Which lines in the records below contain the word "should", matching case exactly? Show each of those lines in full.
(Records supplied Opens)
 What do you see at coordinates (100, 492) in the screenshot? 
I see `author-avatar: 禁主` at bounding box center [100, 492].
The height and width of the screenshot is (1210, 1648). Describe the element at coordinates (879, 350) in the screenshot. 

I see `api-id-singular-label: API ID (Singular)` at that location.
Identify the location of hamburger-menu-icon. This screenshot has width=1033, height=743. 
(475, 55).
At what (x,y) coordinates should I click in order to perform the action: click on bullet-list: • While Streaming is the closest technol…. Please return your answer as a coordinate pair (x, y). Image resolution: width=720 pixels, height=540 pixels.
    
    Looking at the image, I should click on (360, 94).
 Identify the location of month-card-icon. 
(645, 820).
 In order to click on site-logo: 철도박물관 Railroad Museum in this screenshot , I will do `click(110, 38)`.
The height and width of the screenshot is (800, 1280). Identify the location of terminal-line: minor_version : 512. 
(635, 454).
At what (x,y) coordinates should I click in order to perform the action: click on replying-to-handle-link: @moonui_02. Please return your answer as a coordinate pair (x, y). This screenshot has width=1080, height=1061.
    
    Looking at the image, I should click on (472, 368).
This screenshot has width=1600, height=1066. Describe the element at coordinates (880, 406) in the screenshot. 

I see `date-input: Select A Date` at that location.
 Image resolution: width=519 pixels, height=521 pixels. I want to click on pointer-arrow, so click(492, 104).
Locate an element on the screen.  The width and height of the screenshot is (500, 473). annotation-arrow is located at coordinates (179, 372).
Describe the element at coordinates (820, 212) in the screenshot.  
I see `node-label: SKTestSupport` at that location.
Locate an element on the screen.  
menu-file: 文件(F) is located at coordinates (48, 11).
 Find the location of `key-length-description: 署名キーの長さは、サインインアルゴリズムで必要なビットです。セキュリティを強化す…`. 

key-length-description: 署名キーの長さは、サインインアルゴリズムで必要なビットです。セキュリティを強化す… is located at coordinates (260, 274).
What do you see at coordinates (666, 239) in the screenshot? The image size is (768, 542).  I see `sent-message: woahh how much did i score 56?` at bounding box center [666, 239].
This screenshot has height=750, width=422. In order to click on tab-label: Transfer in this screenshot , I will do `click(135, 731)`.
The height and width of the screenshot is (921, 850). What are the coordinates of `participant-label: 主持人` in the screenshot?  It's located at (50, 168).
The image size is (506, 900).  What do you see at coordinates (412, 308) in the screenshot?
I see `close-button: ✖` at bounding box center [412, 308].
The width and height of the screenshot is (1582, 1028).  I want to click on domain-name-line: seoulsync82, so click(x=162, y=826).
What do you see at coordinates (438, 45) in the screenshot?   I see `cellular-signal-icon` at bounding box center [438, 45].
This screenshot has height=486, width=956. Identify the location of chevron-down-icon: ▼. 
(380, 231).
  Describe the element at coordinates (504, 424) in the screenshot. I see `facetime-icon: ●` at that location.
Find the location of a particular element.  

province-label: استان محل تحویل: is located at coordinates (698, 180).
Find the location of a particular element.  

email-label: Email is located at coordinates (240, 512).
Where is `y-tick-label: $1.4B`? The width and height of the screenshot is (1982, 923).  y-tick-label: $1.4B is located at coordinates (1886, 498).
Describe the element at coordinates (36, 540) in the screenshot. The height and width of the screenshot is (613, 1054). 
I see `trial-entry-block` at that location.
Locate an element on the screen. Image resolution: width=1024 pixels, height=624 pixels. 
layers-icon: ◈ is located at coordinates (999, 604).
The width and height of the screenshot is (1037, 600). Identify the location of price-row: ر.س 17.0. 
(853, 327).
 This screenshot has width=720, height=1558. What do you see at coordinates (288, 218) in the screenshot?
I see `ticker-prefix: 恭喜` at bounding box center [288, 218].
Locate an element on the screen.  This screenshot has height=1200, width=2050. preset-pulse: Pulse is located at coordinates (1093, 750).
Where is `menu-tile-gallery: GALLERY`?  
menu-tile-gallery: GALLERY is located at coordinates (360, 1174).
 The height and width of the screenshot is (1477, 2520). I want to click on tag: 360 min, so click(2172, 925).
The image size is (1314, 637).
(Records supplied Closes)
> Response below:
At what (x,y) coordinates should I click in order to perform the action: click on bullet-list: • While Streaming is the closest technol…. Please return your answer as a coordinate pair (x, y). Image resolution: width=720 pixels, height=540 pixels.
    Looking at the image, I should click on (360, 94).
At what (x,y) coordinates should I click in order to perform the action: click on replying-to-handle-link: @moonui_02. Please return your answer as a coordinate pair (x, y). This screenshot has width=1080, height=1061.
    Looking at the image, I should click on (472, 368).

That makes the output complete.